Passage -

══════════

What someone cleansed says


          Verse 9, “If we confess our sins, he is faithful and just to forgive us our sins, and to cleanse us from all unrighteousness.”  And this is why it is so important, verse 8, that we understand that.  You can’t get to verse 9 without verse 8.  So, again, this emphasis about being honest about our sin.  That is where it needs to start, if we’re ever going to find healing in our lives.  This brings us to our fourth point, what someone cleansed says, what someone cleansed says.  What does someone who has been cleansed from their sin, what do they say?  Well here we see they say the same thing that God says about their sin.  The Greek word for confess, if we confess, means to acknowledge in agreement with another.  So when we confess, we are acknowledging, in agreement with God, the Holy Spirit, we are confessing ‘I agreewhat you declare about my sin is true, God—this I’ve done, these things I’ve done are sin, I agree, I confess to you, I also repent in my heart that this is wrong and I chose to turn from my sin.’  So it’s to acknowledge ‘Yes, God, these things that I’ve done are wrong, these things that I’ve done are sin, these things are wickedness, deserving of judgment, these things are evil.’    That’s what it means to confess, to agree with God.  Now the fact that the word for “confess” is also in the Greek in the present indicative indicates this process of confessing continues, it’s in the continual tense.  It is something that we do all along, it’s something that is energized every time the thought comes into my mind, ‘That was wrong, what I said was wrong, what I just did is wrong.’  It’s in that continual tense of when I’m convicted about sin, I then confess to sin immediately.  [The late Dr. Bill Bright called this “spiritual breathing, confessing, then repenting…]   So, the word here, as we noted a moment ago too, is in the plural, it’s “sins”.  He’s referring to specific acts of sins, not like in verse 8, the nature of sin, the sin nature, he’s referring to specific acts of sin. So whenever I sin, any act of sin, if I confess my sin, then the rest of this verse holds true.  So, may we all leave this morning with the understanding that it is vital for us to be honest, honest with ourselves, and honest especially with God, and as we’ll go on, honest with one another.

══════════

Requirement - Copy the passage on confession word for word, from its heading to its final sentence.

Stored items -
══════════

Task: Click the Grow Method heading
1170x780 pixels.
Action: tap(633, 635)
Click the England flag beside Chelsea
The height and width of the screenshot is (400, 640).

══════════

Problem solution -
What someone cleansed says


          Verse 9, “If we confess our sins, he is faithful and just to forgive us our sins, and to cleanse us from all unrighteousness.”  And this is why it is so important, verse 8, that we understand that.  You can’t get to verse 9 without verse 8.  So, again, this emphasis about being honest about our sin.  That is where it needs to start, if we’re ever going to find healing in our lives.  This brings us to our fourth point, what someone cleansed says, what someone cleansed says.  What does someone who has been cleansed from their sin, what do they say?  Well here we see they say the same thing that God says about their sin.  The Greek word for confess, if we confess, means to acknowledge in agreement with another.  So when we confess, we are acknowledging, in agreement with God, the Holy Spirit, we are confessing ‘I agreewhat you declare about my sin is true, God—this I’ve done, these things I’ve done are sin, I agree, I confess to you, I also repent in my heart that this is wrong and I chose to turn from my sin.’  So it’s to acknowledge ‘Yes, God, these things that I’ve done are wrong, these things that I’ve done are sin, these things are wickedness, deserving of judgment, these things are evil.’    That’s what it means to confess, to agree with God.  Now the fact that the word for “confess” is also in the Greek in the present indicative indicates this process of confessing continues, it’s in the continual tense.  It is something that we do all along, it’s something that is energized every time the thought comes into my mind, ‘That was wrong, what I said was wrong, what I just did is wrong.’  It’s in that continual tense of when I’m convicted about sin, I then confess to sin immediately.  [The late Dr. Bill Bright called this “spiritual breathing, confessing, then repenting…]   So, the word here, as we noted a moment ago too, is in the plural, it’s “sins”.  He’s referring to specific acts of sins, not like in verse 8, the nature of sin, the sin nature, he’s referring to specific acts of sin. So whenever I sin, any act of sin, if I confess my sin, then the rest of this verse holds true.  So, may we all leave this morning with the understanding that it is vital for us to be honest, honest with ourselves, and honest especially with God, and as we’ll go on, honest with one another.